After a brief ambient intro, “C’mon Stimmung” erupts into a nearly standard punk throttle. That’s nearly so, for grinding bursts of keyboard/synth add discomfiting dimension to the equation (in this, the track is a bit remindful of “Fever Dreaming” from Everything in Between). And it’s a good enough song without the noisy enhancement, showing that No Age hasn’t lost the knack for tough and spirited (and memorable) uproar in a (roughly) conventional rock context.

“Defector/ed” returns to the unusual rhythmic tactics of the opener, but to somewhat lesser effect. There’s choppy rumbling, some chirping, a fair amount of burbling, and the incessantness of what seems to be a (possibly looped) synthetic cymbal. As a soundscape it’s fairly effective, but it’s far from transcendent, and it points to the prickliness of No Age’s experimental attitudes as An Object moves forward.

With “An Impression” comes pop, initially sunshiny yet appealingly anemic, as guitar fuzz accents the atmosphere. So far so okay, but then an exquisitely bowed cello asserts itself into the fray. The string tones initially seem like a sitar, but then their organic warmth rises to the surface and provides the cut with its finest and least expected moment.

To be sure, “An Impression” still intertwines with An Object’s disheveled artistic direction, but it shows them to be capable of substantial productivity within this milieu. That the album doesn’t hold more evidence of this situation can surely be considered a bummer, but this track in particular leads me resist tagging No Age as an entity simply traveling down a declining qualitative slope.

On “Lock Box,” the duo wrestles a popish construction into a tangle of fidgety punk-derived guitar riffs and galloping drums, almost as if they’re striving for the tumult located near the end of side two on some bootleg comp LP of obscure punk singles. If so, No Age has found success, but it bears mentioning that many of those punk obscurities climb to a level of quality that is likeable but ultimately very modest. And that’s what emerges with “Lock Box.”

And similar to “I Won’t Be Your Generator,” “Running from A-Go-Go” also feels partially unfinished, sorta like a tape of a song they’d set aside and pulled out later, the pair electing to complete it with a wash of effects. It’s possible that Spunt’s repetition of the lyric “I don’t want to be alone again” will resonate with listeners seeking an outlet for a universal emotional malady, but as an observer that’s mainly been taken with No Age’s sound (rather than what they are articulating through words) this track lacks substantial gristle for the chewing.

After the brief hazy drift of “My Hand, Birch and Steel” is found “Circling with Dizzy,” a hunk of angular chug that edges up fairly close to the textures of neo-no wave, and that’s a pretty good fit. Then “A Ceiling Dreams of a Floor” shifts into some droning electric stun/strum, wrangling like something that would’ve floated out of the early-‘90s low-fi underground.

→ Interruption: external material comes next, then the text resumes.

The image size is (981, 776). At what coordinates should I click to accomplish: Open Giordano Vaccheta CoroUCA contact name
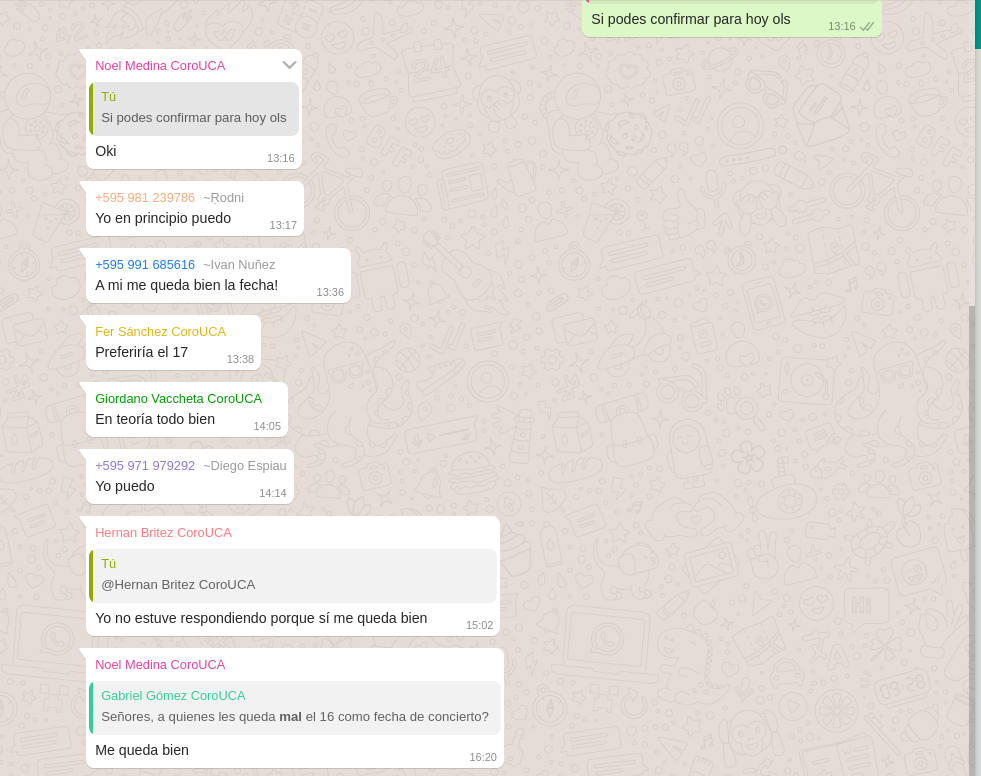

With An Object, No Age is nothing if not structurally diverse. “Commerce, Comment, Commence” eschews any tangible ties to pop or rock, wedding Spunt’s almost spoken lines to an ambient noise treatment for a very surprising finale. If “An Impression” is An Object’s best track, the closer is easily the album’s most fascinating.

As it ended, I was struck that No Age’s art-punk has entered a new phase, one conversant with the strategies of late-’70s/early-‘80s DIY stuff. Mostly this comparison comes down to the unavoidable attention to sound rather than tunesmithing. Many will find this LP distressing, but I’m currently thinking of it as a transitional record, one that holds possibilities for a different phase. More likely, it signifies the winding-down of the duo’s run, and if so that’s a drag.

Respecting the No Age that made An Object comes easy, and alongside it sits the temptation to overlook the faults and overrate the whole due to its obvious dedication to experimentation. But if a major departure, the scenario isn’t as radical as it first appears; much of Randall’s and Spunt’s ambition is still tethered to pop and rock structure. The great disappointment of this album is that the songs they are subverting just aren’t up to their pre-hiatus standard.